# PROBLEM STATEMENT
Copy the records below exactly, leaving out any pictures.

--- GIVEN RECORDS ---

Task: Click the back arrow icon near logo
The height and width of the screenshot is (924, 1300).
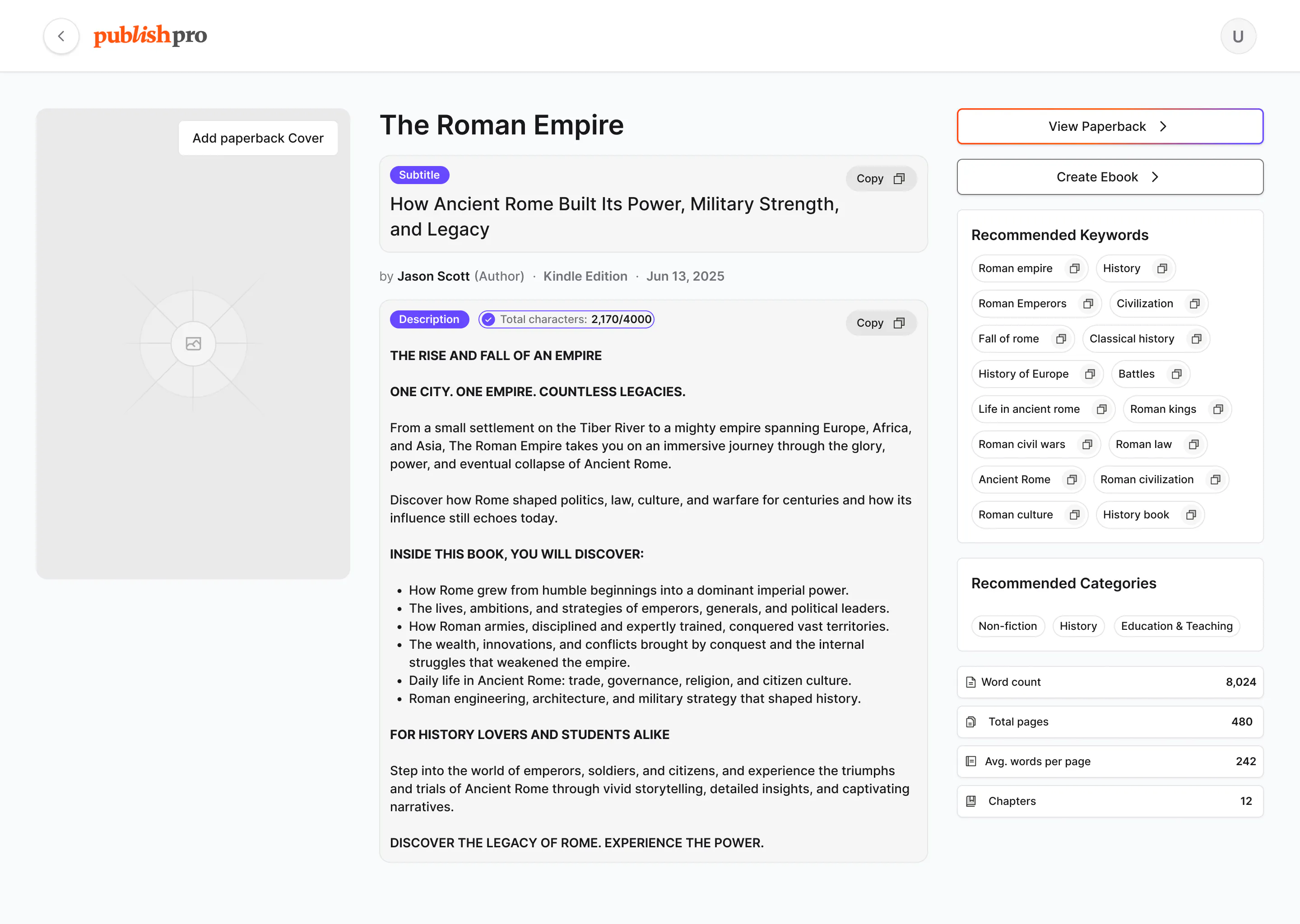Action: [x=61, y=36]
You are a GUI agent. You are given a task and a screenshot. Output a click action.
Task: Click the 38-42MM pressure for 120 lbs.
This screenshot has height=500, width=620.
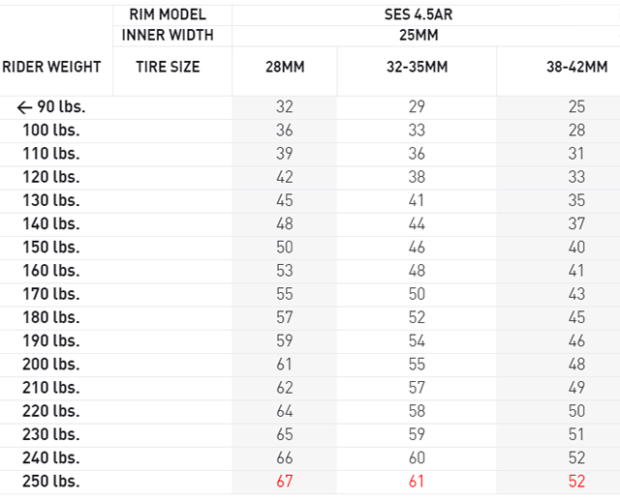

---

# YOUR RESPONSE
Task: Click the back arrow icon near logo
The height and width of the screenshot is (924, 1300).
Action: [x=61, y=36]
You are a GUI agent. You are given a task and a screenshot. Output a click action.
Task: Click the 38-42MM pressure for 120 lbs.
This screenshot has height=500, width=620.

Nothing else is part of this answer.